A recent Nature commentary highlighted a statement by the American Statistical Association on principles to guide the use of p values for interpretation of research findings. The statement was issued out of concern for the lack of understanding of p values and what they imply.

Specifically, the 6 principles of the statement are:

- P values can indicate how incompatible the data are with a specified statistical model.
- P values do not measure the probability that the studied hypothesis is true, or the probability that the data were produced by random chance alone.
- Scientific conclusions and business or policy decisions should not be based only on whether a p value passes a specific threshold.
- Proper inference requires full reporting and transparency.
- A p value, or statistical significance, does not measure the size of an effect or the importance of a result.
- By itself, a p value does not provide a good measure of evidence regarding a model or hypothesis.

The biggest limitations of p values come from points 2 and 5. The formal definition of the p value is “the probability of observing the results at least as extreme as the results observed, given the null hypothesis is true”. To be honest, I have always found this definition a mouthful, difficult to interpret, and frankly, not even scientists can easily explain p values.

The best way I can frame the problems of p values is that p gives the probability of *observing the data*, given the null hypothesis is true. But after an experiment is done, what we are really interested in is the probability of whether *the hypothesis is true*, given these data were observed. These two probabilities are quite different, sort of like comparing the probability that a man is the president vs. the probability that the president is a man.

The other problem with p values is they do not indicate how worthwhile or how precise the effect is (point 5). From a previous post, we know that sample size affects estimates of precision of effects.
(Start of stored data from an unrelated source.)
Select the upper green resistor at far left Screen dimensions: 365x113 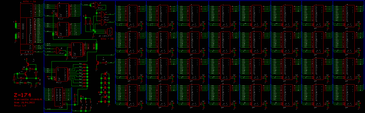(16, 25)
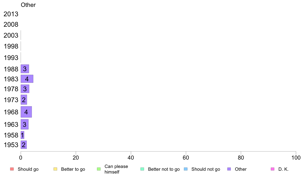The image size is (303, 187).
Task: Toggle the Should not go legend label
Action: coord(206,169)
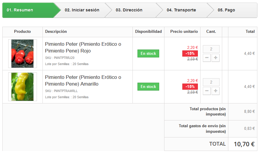Open Pimiento Peter Amarillo product link
The width and height of the screenshot is (260, 153).
[83, 81]
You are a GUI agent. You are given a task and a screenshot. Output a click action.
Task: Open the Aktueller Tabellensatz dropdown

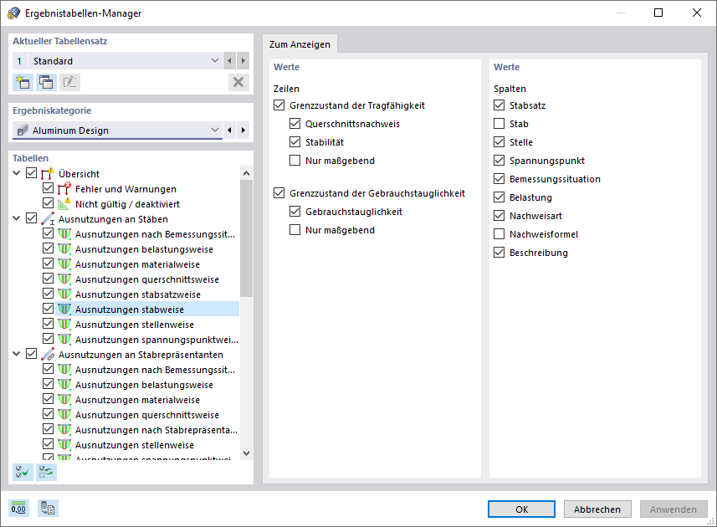click(215, 61)
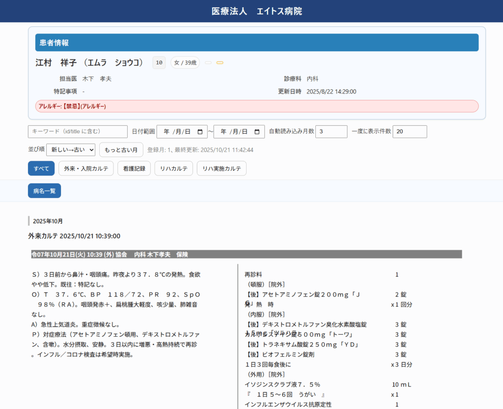This screenshot has height=409, width=503.
Task: Click the 一度に表示件数 number field
Action: (x=409, y=132)
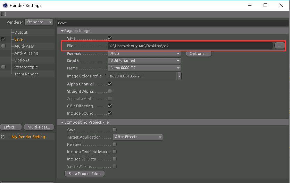This screenshot has height=183, width=290.
Task: Select Output in the settings list
Action: click(21, 32)

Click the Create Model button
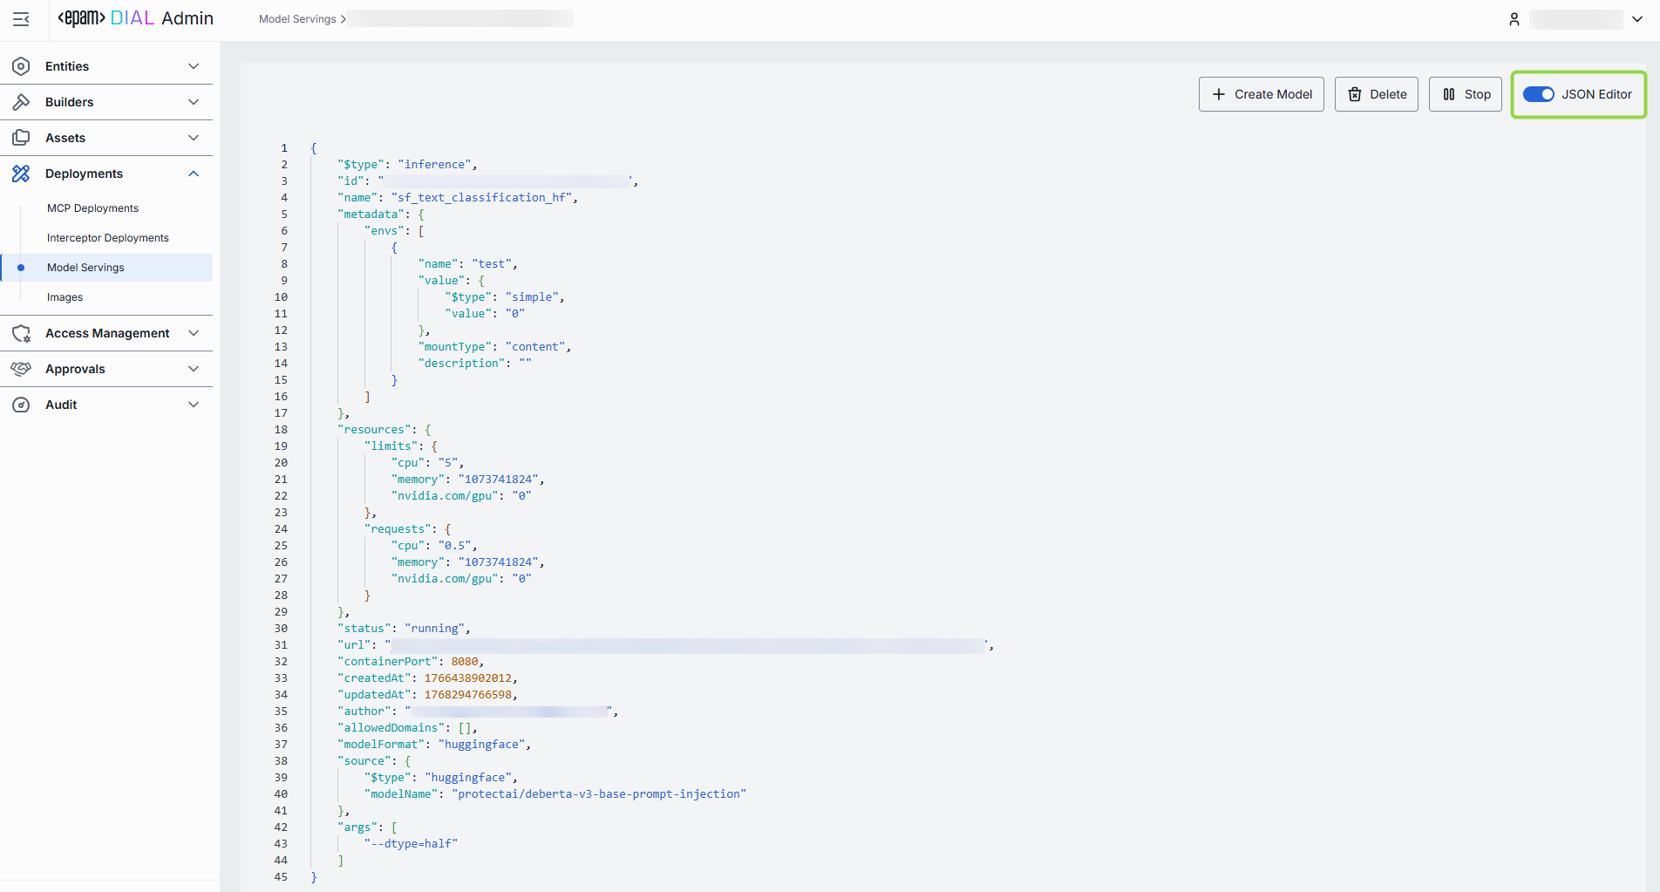coord(1261,94)
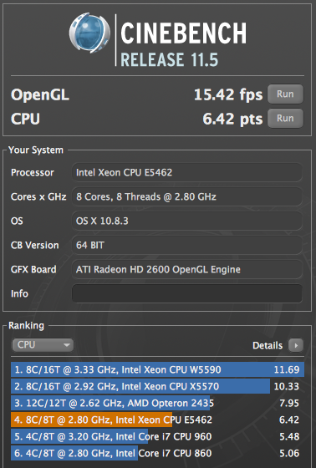The height and width of the screenshot is (468, 316).
Task: Click into the Info text field
Action: [x=187, y=293]

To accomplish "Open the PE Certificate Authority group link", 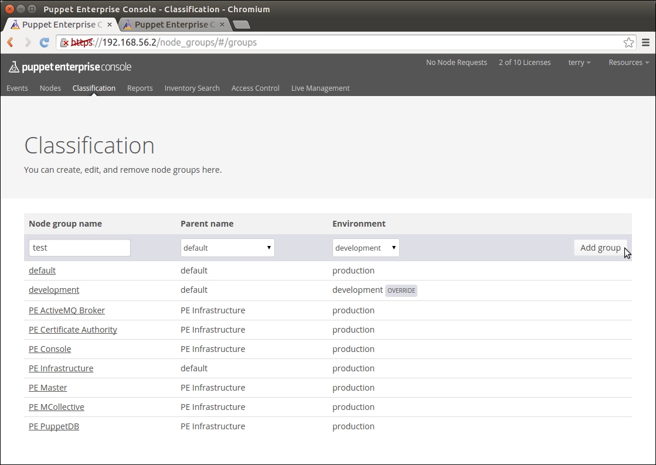I will pyautogui.click(x=73, y=330).
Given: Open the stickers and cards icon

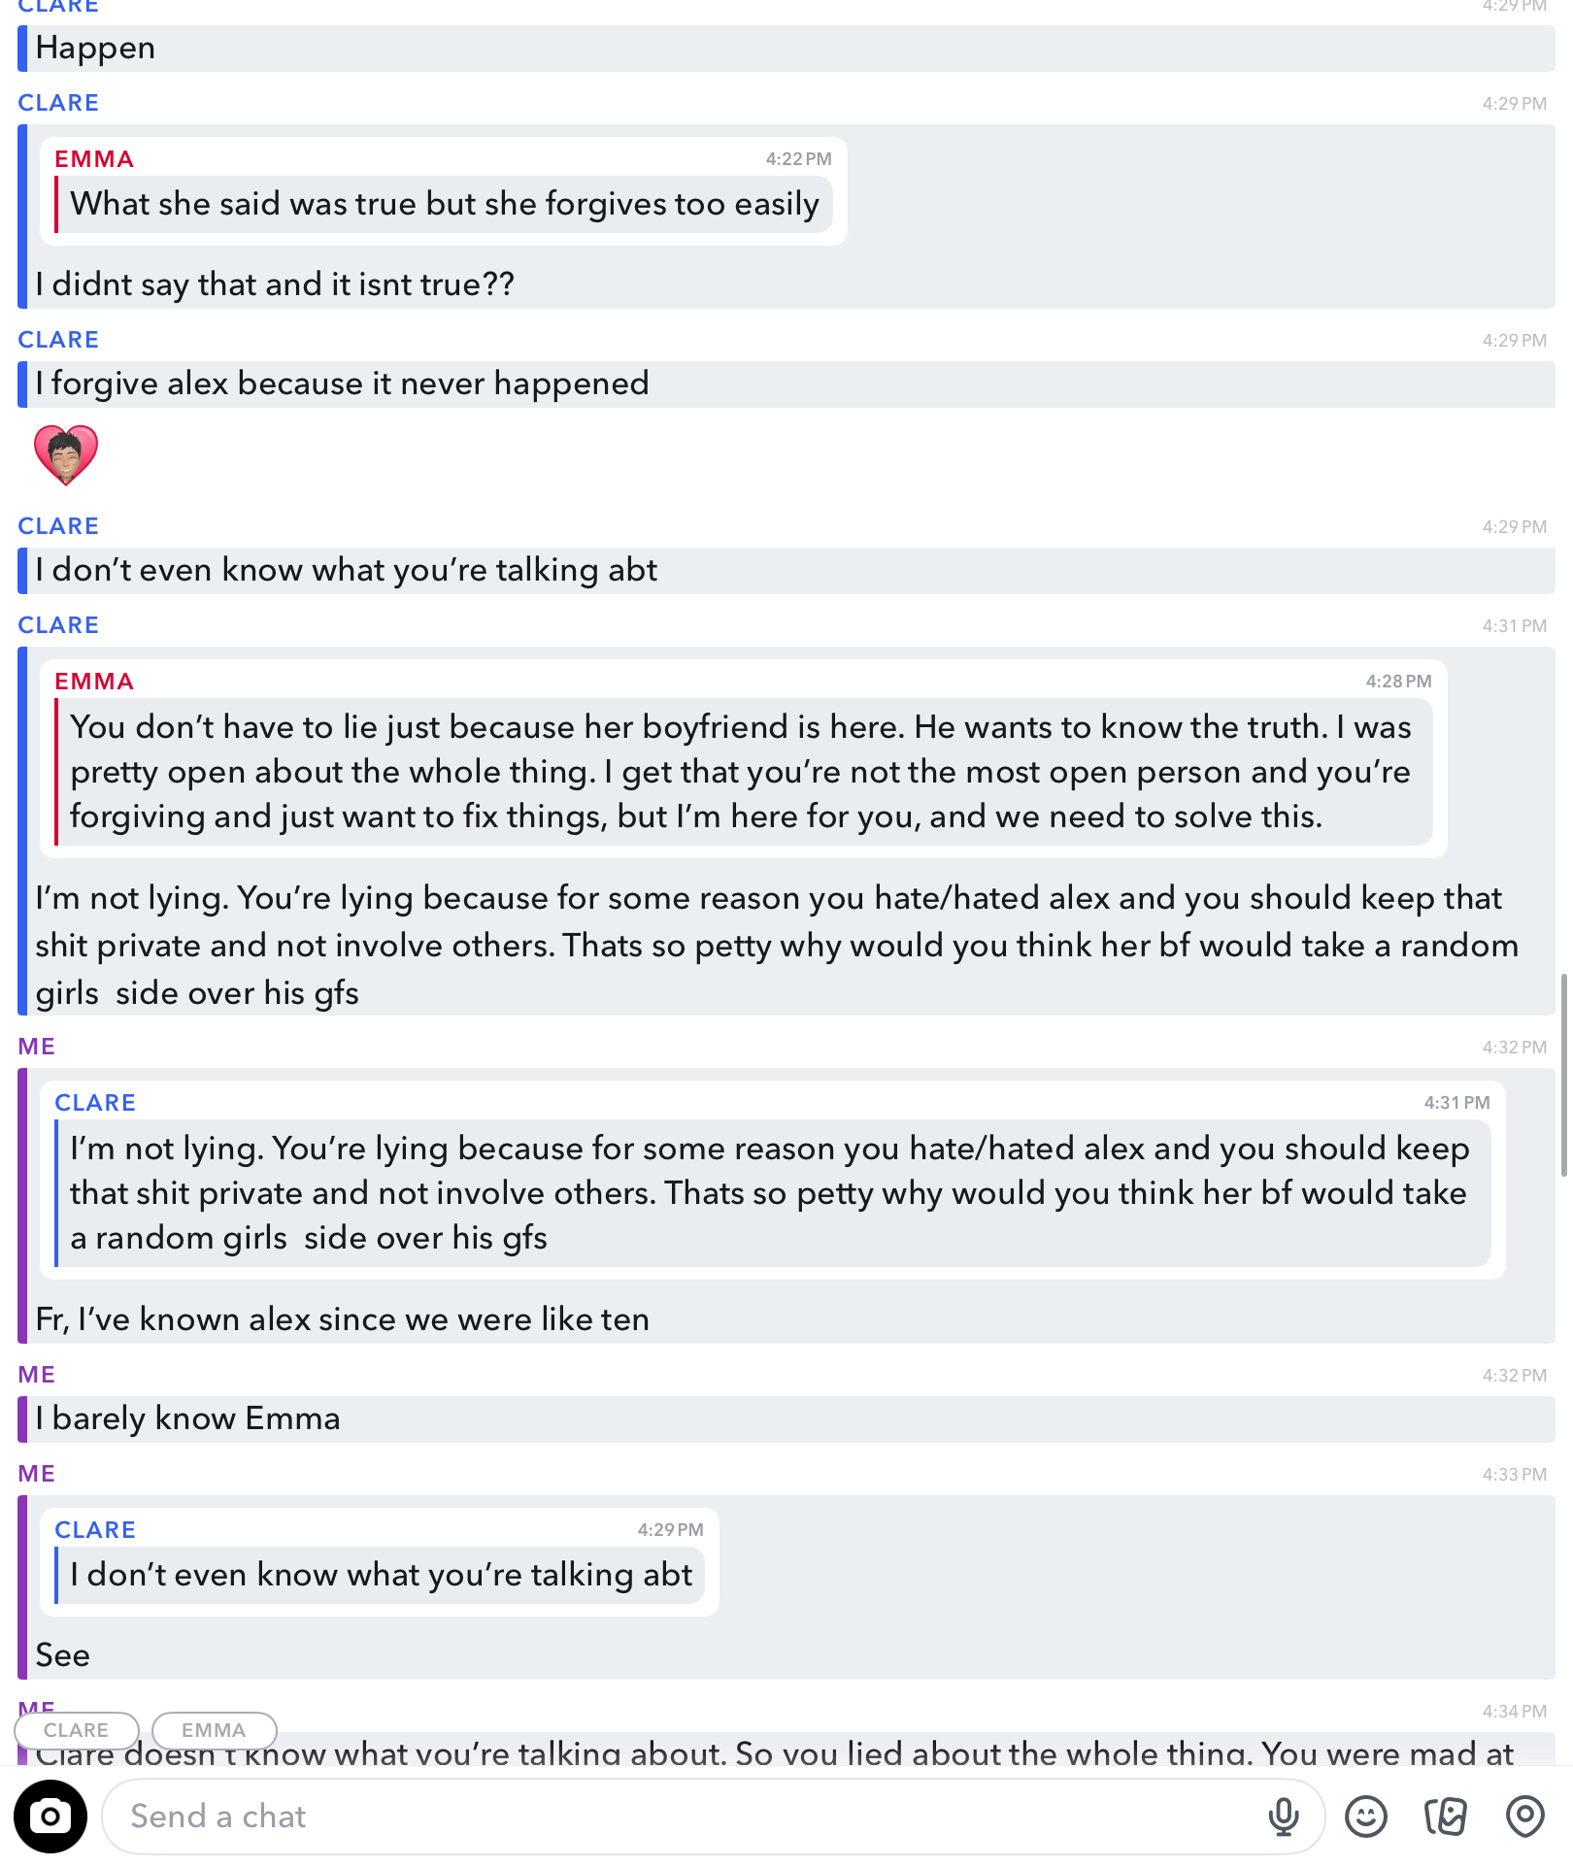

Providing information on effect size and precision (i.e., 95% CI) forces the reader to consider whether the effect observed is big enough, sufficiently precise, and important enough to be worth caring about. This kind of statistics is known as *estimation* (because we are estimating the size of an effect and its precision).

The interpretation of research findings needs to consider effect size and precision, and include information on how the study was conducted, in order to judge how much to believe research findings.